Friday, July 23, 2010

An update to Facebook bio.

I was updating my bio on Facebook, so Ithought I would also post my update here.

How does one define themselves? What is my identity?

1. I am a Christian who wants to understand God's word and his direction for my life better.

2. I am a husband to the woman that is the best thing that ever happened to me. Her grace, love, and kindness fulfills my heart.

3. I am a father to an amazing son who is already overcoming many obstacles with a constant smile and continual happiness.

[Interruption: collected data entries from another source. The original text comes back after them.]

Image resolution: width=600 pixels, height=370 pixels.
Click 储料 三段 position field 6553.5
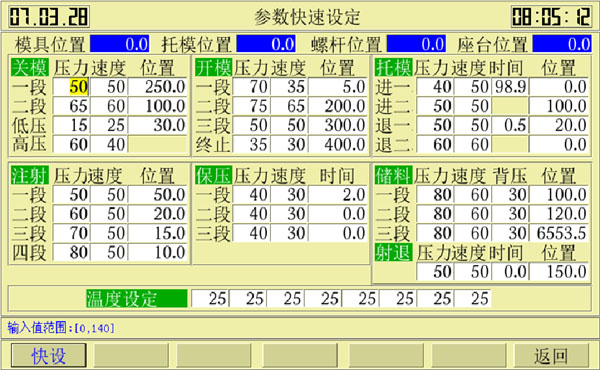click(x=559, y=233)
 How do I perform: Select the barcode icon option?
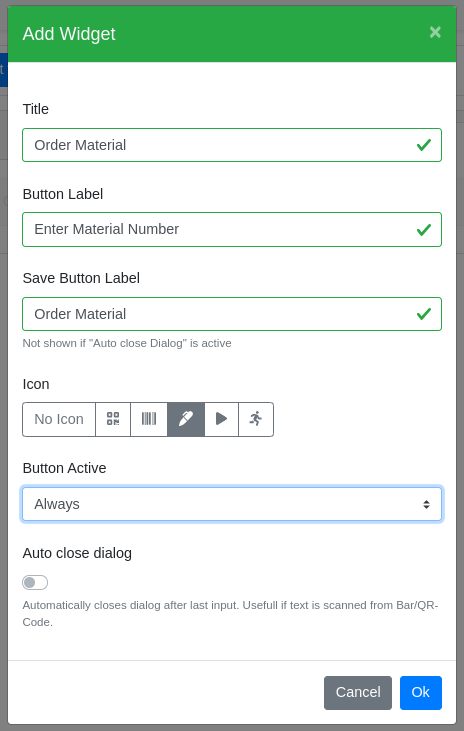point(149,419)
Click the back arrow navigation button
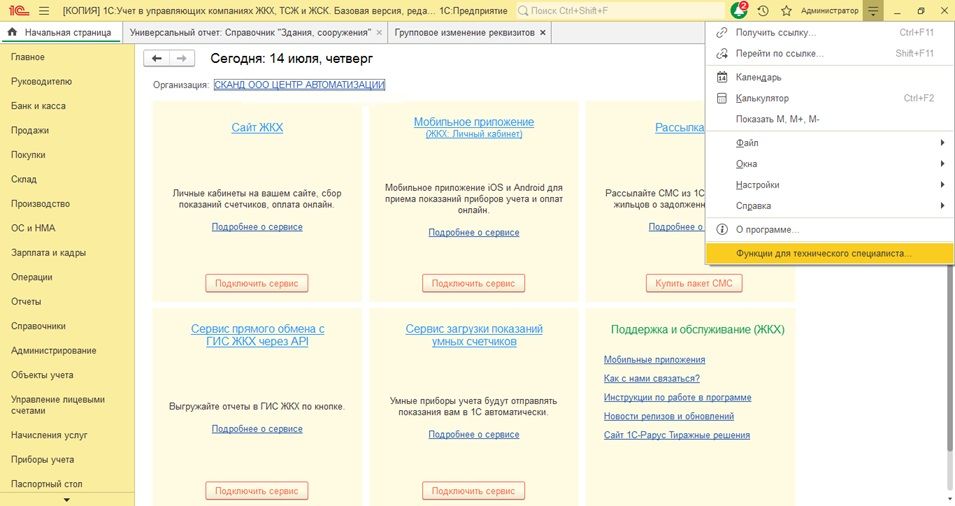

4. I am a son to a compassionate mother who has tried to raise me to love others, and done everything in her power to make me happy I am a son-in-law to two great people who try to provide for all their family's needs. I am the son of a father who I didn't meet till I was an adult and who confuses my existence too often.

5. I am a brother to two brothers that have shaped me more than they know.

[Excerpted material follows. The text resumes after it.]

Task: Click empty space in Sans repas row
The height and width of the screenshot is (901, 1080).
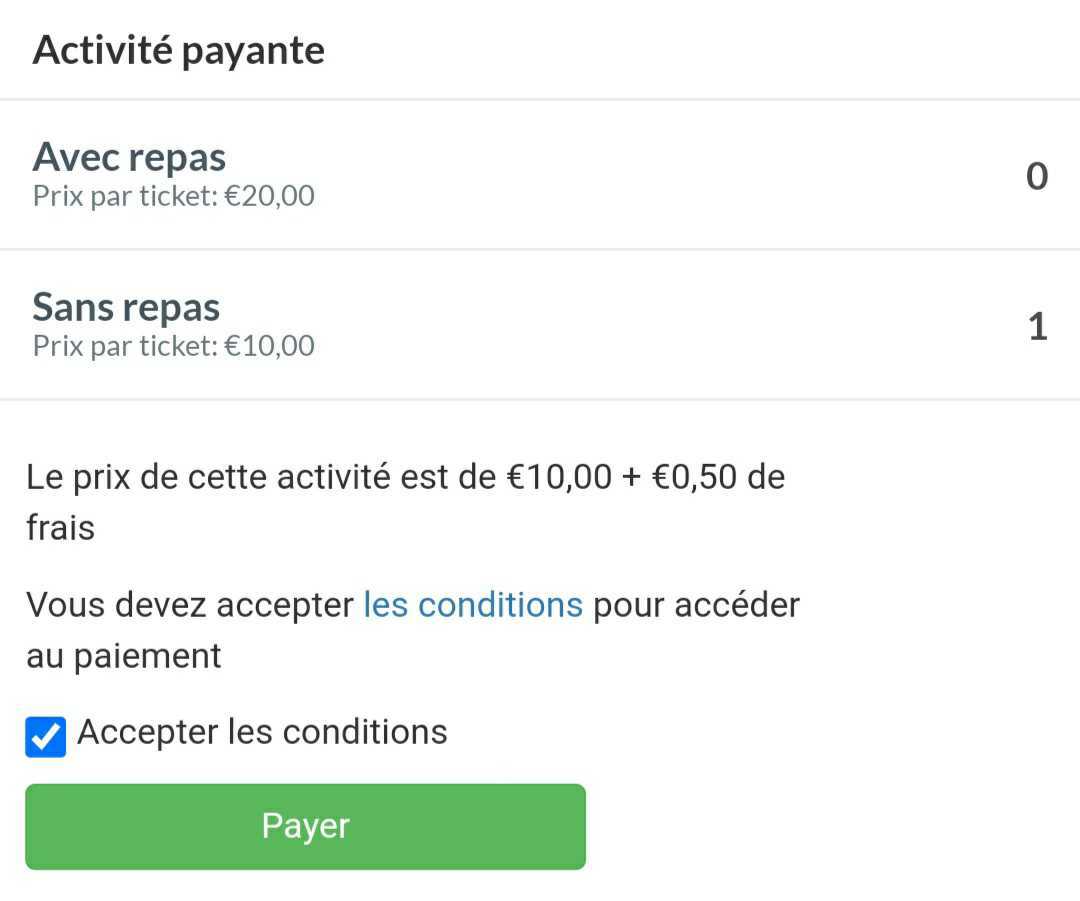Action: tap(650, 327)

6. I am an employee that takes great pride in doing a good job, learning, and helping others.

7. I am a friend and family member to many great people.

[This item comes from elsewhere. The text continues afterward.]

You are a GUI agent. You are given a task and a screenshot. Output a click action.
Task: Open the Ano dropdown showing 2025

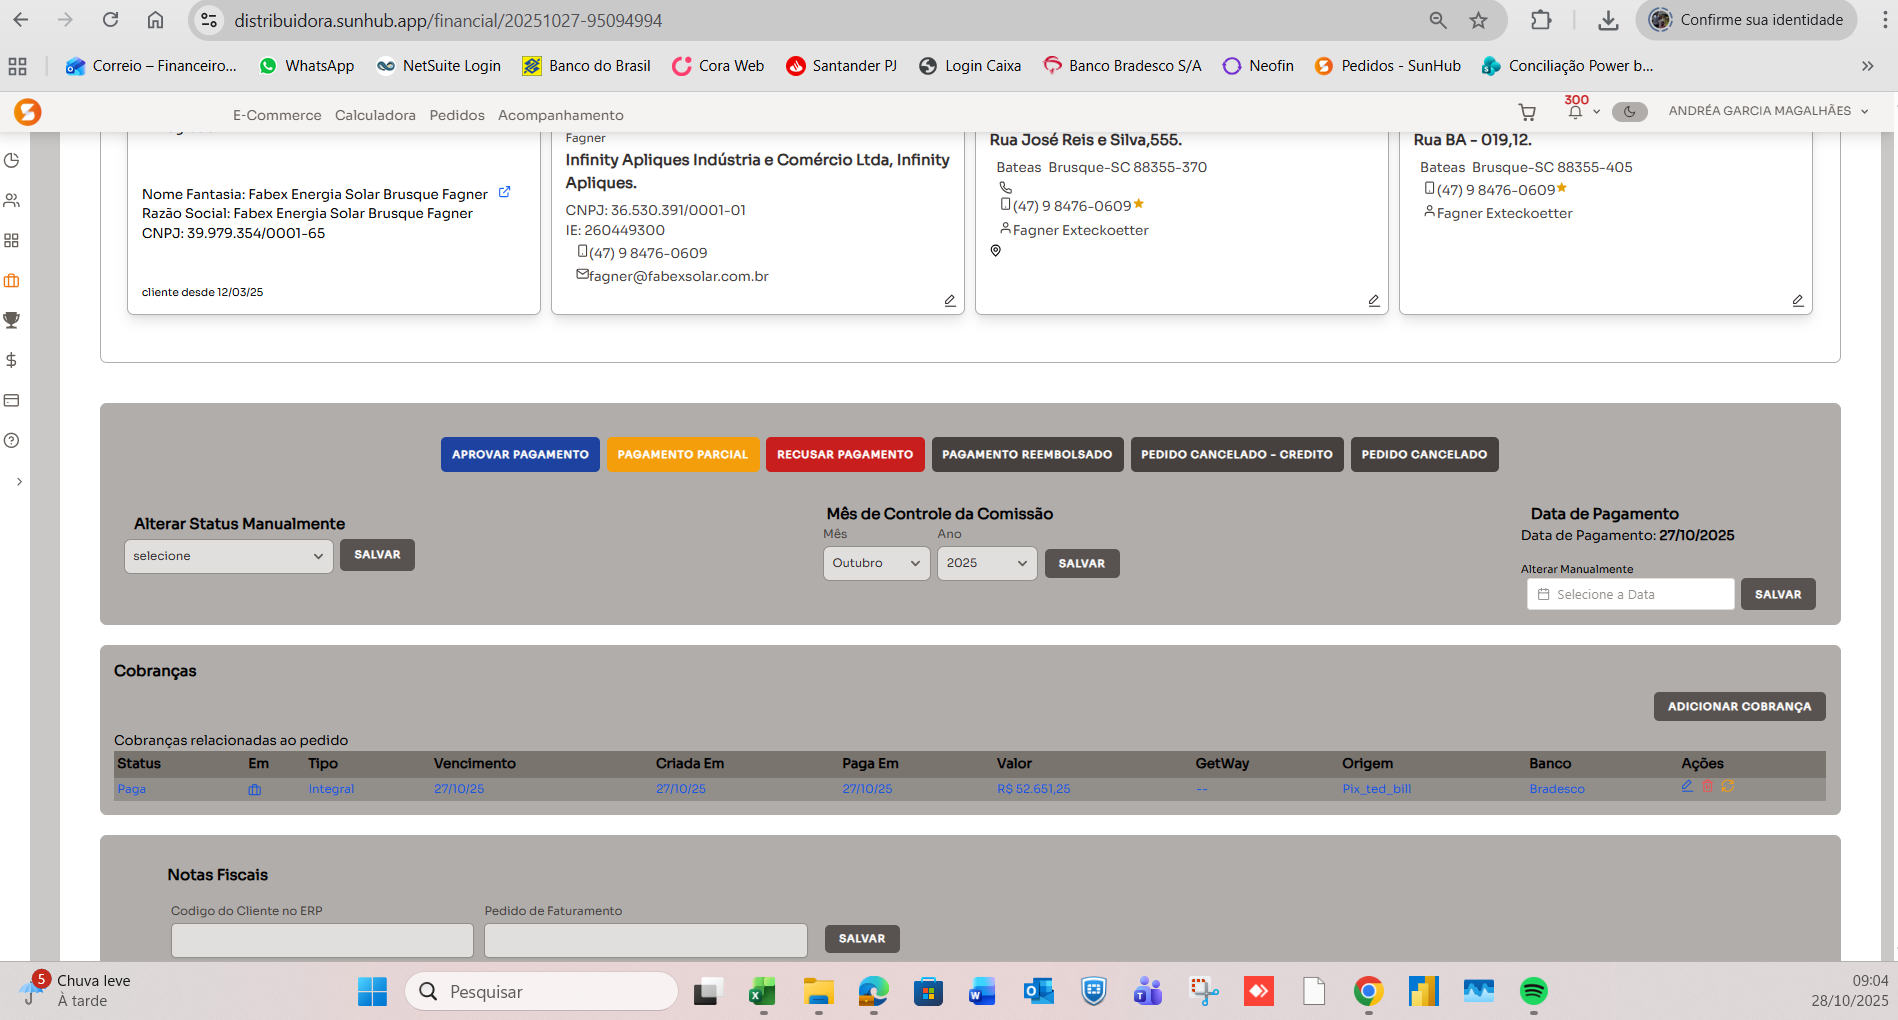coord(986,563)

A little bit more about me:
I get lost a lot in life. I don't have a good feel for when to be aggressive and when to be passive. I hate it when people assume that people get what they deserve, and i hate it more when successful people think that unsuccessful people are inferior. I love dogs. I want to be a leader in my church. Too often i think too highly of myself. I yell at the TV when the Lakers are on. I enjoy learning.

Last: when I am long gone from this earth I want people and God to remember me as a man who always tried to do the right thing. I define the right thing as what Jesus would have done. The best I can tell that means:
loving other people always, focussing on things that are eternal, living with pure thoughts that lead to pure actions, spending time in prayer, teaching others what God's design for man is, and standing up for the less fortunate, even if that means being disliked by those with more power and any resulting consequences.

Sunday, May 30, 2010

Isaiah's health

My wife sums up our last few months pretty well. Isaiah has had a litany of health issues over his first few months. Jackee does an amazing job summing it all up on our/her blog www.theaustermans.blogspot.com

I post this with a little bit of anguish as I know how many people are struggling through much tougher and more severe health issues. Jackee and I are so blessed it is hard to complain, but the last 6 months have been a roller coaster.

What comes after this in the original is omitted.